The key weakness of the proposal is that the practical advantages for using hESC from a therapeutic standpoint are not well justified. In the models of stroke and repair there are complexities regarding regional issues in cell fate that are not discussed in the application. The PI does not discuss how the cells would integrate, and there is a limited discussion of the potential outcomes. Another factor not considered by the investigators is that the conditional DNA methytransferase knockout model may have a dual/competing effect on tumorigenesis, which is promoted in early stages and inhibited in later stages. This is a complicating factor not considered by the PI.

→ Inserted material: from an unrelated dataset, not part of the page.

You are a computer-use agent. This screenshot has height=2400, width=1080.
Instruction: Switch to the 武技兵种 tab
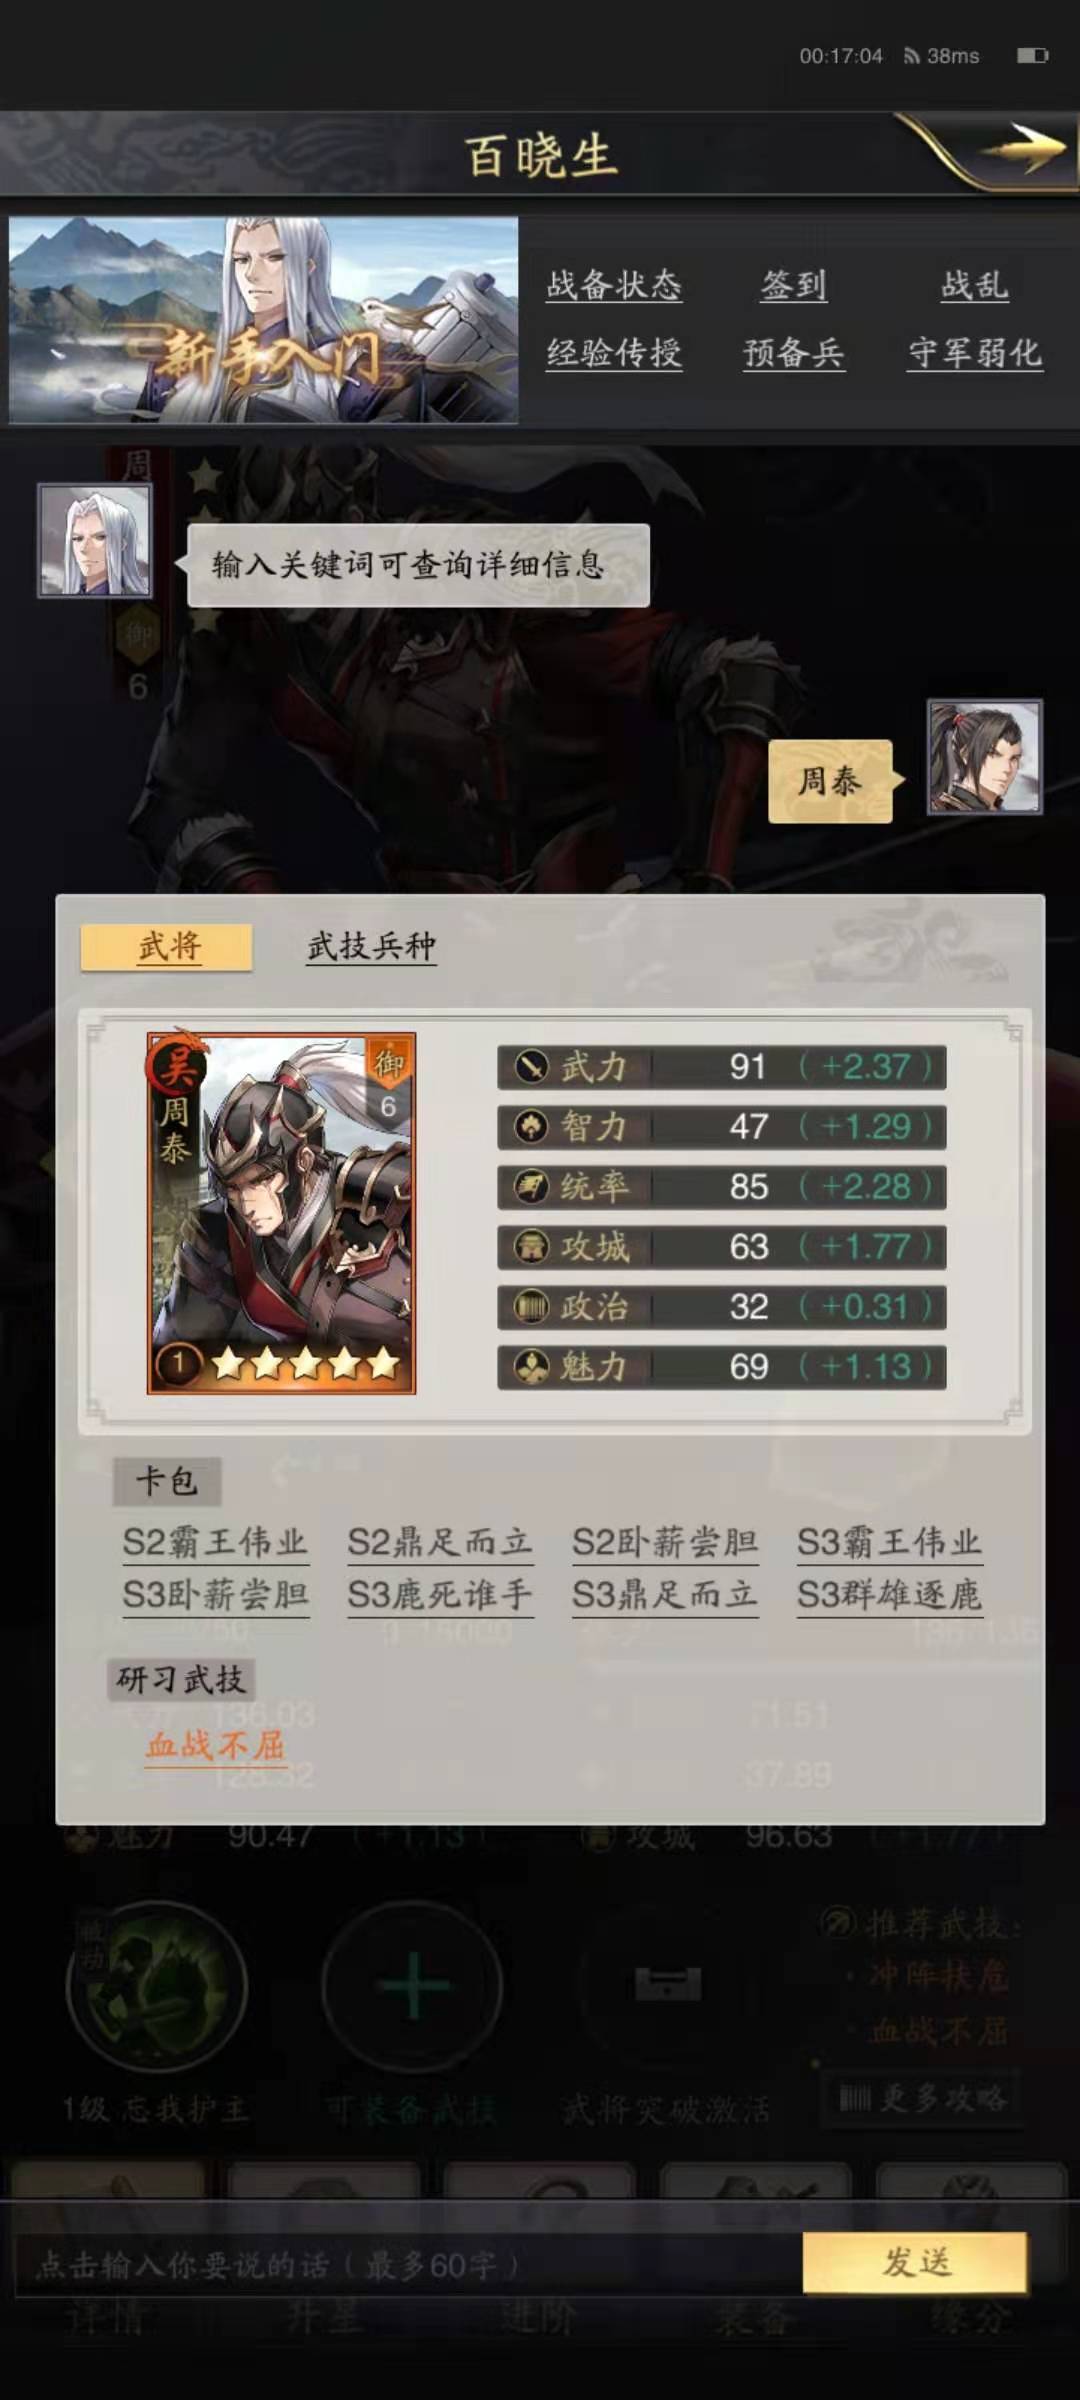(x=372, y=946)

That the PI proposes to study additional pathways beyond the 6-7 that are already available was considered another weakness. One reviewer liked the idea of doing specific knock down in the PTEN pathway for self renewal, but commented that this was not a very systematic pathway-oriented approach to studying PTEN. Quite a bit is known about this pathway, but the PI has chosen to provide a somewhat arbitrary mechanistic description in looking at gene expression. Despite the PI’s original observation published in 2001 in Science, the PI has contributed only incrementally to the story with a 2006 PNAS paper. In contrast, a paper published in Nature showed that mTOR signaling could be used in distinguishing self-renewal capacity in stem cells, but PI did not acknowledge this work.
Reviewers suggest that, should future funds become available, the PI should give a better definition of the hNSC to be used for this study (e.g., developmental stage, growth conditions, regional identity markers). Aim 3 also requires better definition, including a clear description on the nature of the hNSC to be used as well as a discussion of the expected results. Reviewers suggest omitting the screen for additional pathways at the current stage and focusing on the key candidate pathways already identified.